4 Replies Latest reply: Mar 7, 2012 11:02 AM by 901854 RSS

    RFE - Access rights (ACL) in Oracle Communication Server

    901854
      Hi,

      Using version 7u2-5 (./getVersion --> 7.2-5.06 20111214 Linux x86 32), i notice these facts.

      1) Support for read-free-busy
      This right is defined by the CALDAV RFC, but whenever i try to set it for a user, it is ignored.
      This feature was available using the WCAP service, so the users might expect it.

      2) ACL should reflect the rights for all users
      When i share a calendar for everyone (e.g for a room, everyone can read the calendar), when getting the ACL, it does not contains this access right, only the ace entries for specific users.

      (Why asking all this ? I'm working on an addon for calendar sharing)

      Anybody knows if these to RFE are planned in future releases ? Or any developer to reproduce it ?

      Thanks.
        • 1. Re: RFE - Access rights (ACL) in Oracle Communication Server
          Erwinr-Oracle
          I need a little more information:

          1) Support for read-free-busy
          How are you trying to set this?
          Free-busy rights are set on a user's account, not on their individual calendars. You should see the free-busy rights for a user when you use the get_accountprops wcap command.

          2) ACL should reflect the rights for all users
          How are you getting the ACL, via get_calprops wcap? If so, this will only show you the r/w rights to the calendar, not the free-busy rights.
          • 2. Re: RFE - Access rights (ACL) in Oracle Communication Server
            901854
            Hi,

            For the 1), you're right, i think i misread the description.

            For the 2), if you're the owner of a calendar, say /dav/home/user1@domain/Parties/

            If this Calendar is granting read to everyone + read-write for a specific user, you can run this:

            Method: PROPFIND
            URI : /dav/home/user1@domain/Parties/
            Depth: 0

            Data:
            <?xml version="1.0" encoding="utf-8"?>
            <D:propfind xmlns:D="DAV:">
            <D:prop>
            <D:acl/>
            </D:prop>
            </D:propfind>

            You should get the acl, but no ace entry for "D:authenticated" or "D:all" in it...do you ?

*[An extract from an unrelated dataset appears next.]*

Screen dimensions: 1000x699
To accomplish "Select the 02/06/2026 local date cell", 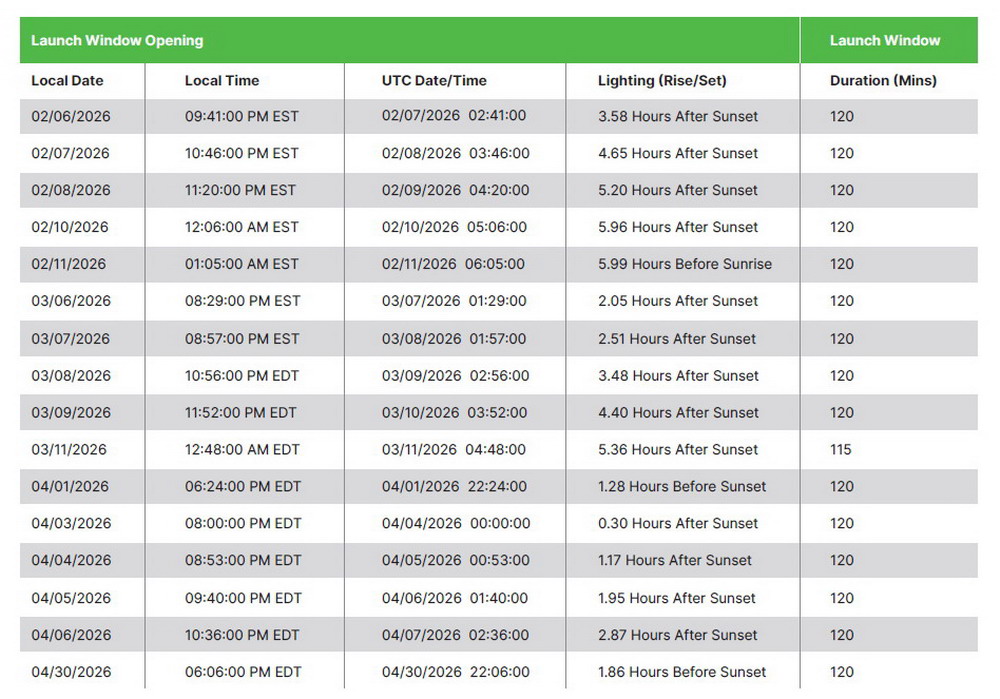I will 71,117.
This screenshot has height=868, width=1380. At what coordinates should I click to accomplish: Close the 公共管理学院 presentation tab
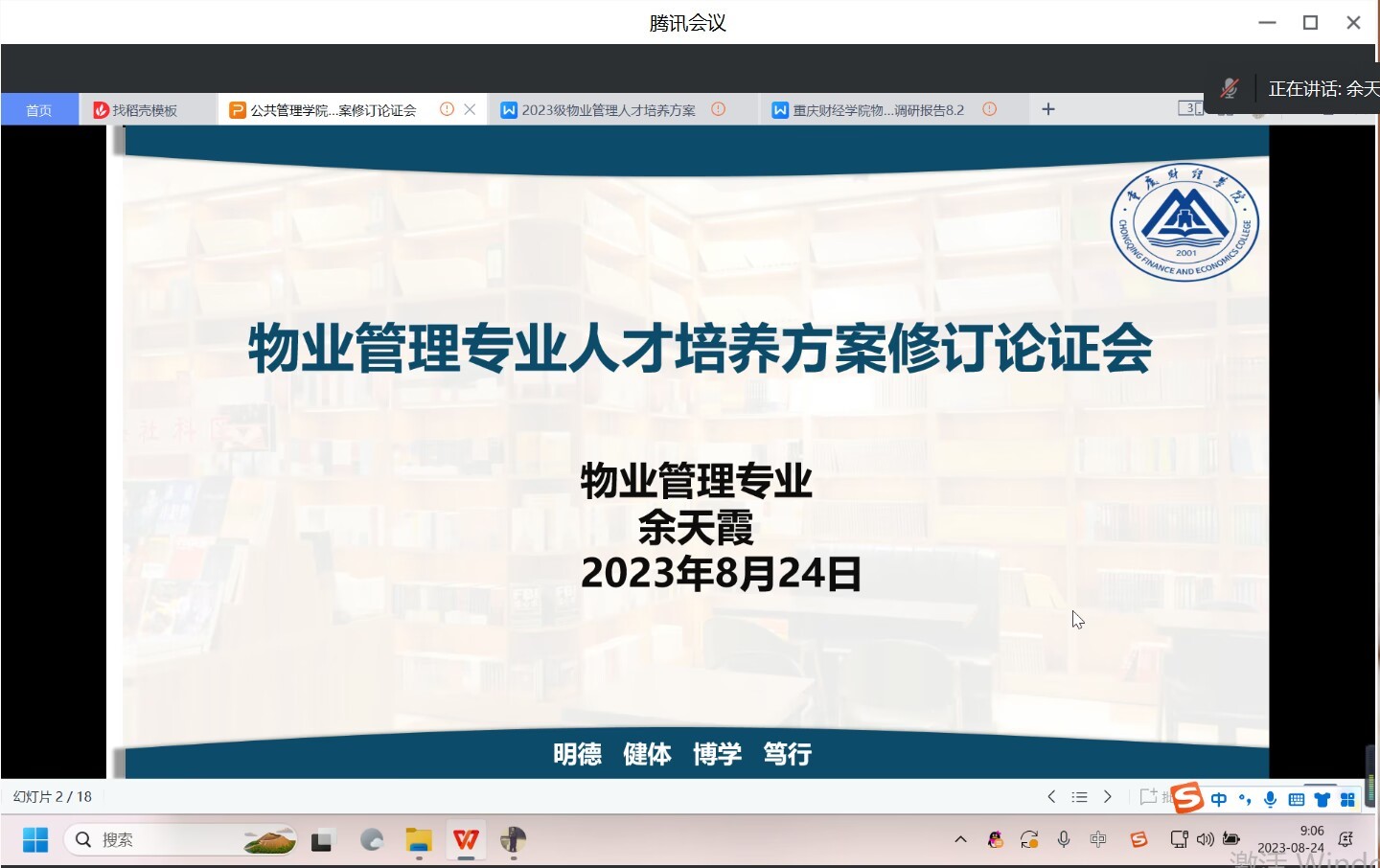[470, 109]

            Something like this :
            <D:response>
            <D:href>/dav/home/user1@domain/Parties/</D:href>
            <D:propstat>
            <D:prop>
            <D:acl>
            <D:ace>
            <D:principal>
            <D:href>/dav/principals/specific1@domain/</D:href>
            </D:principal>
            <D:grant>
            <D:privilege>
            <D:read/>
            </D:privilege>
            <!-- etc. with write-properties, write-content, unbind, bind -->
            </D:grant>
            </D:ace>
            </D:acl>
            </D:prop>
            <D:status>HTTP/1.1 200 OK</D:status>
            </D:propstat>
            </D:response>
            </D:multistatus>
            • 3. Re: RFE - Access rights (ACL) in Oracle Communication Server
              arnaudq
              I'm assuming that you are using only WebDAV ACL + CalDAV to get/set the acls.
              The trouble is that the WebDAV ACL specification is so flexible in the way that ACLs can be represented that so far not many clients are really making use of it, and when they are, it is in a different manner. As a consequence, you will find most server implementations incomplete at best.

              Now as far as your particular issues, they seem reasonable to fix.
              About the first one, we are talking about the privilege that is applied on the scheduling inbox, as defined in http://tools.ietf.org/html/draft-desruisseaux-caldav-sched-10#section-13.1.1.4 right ?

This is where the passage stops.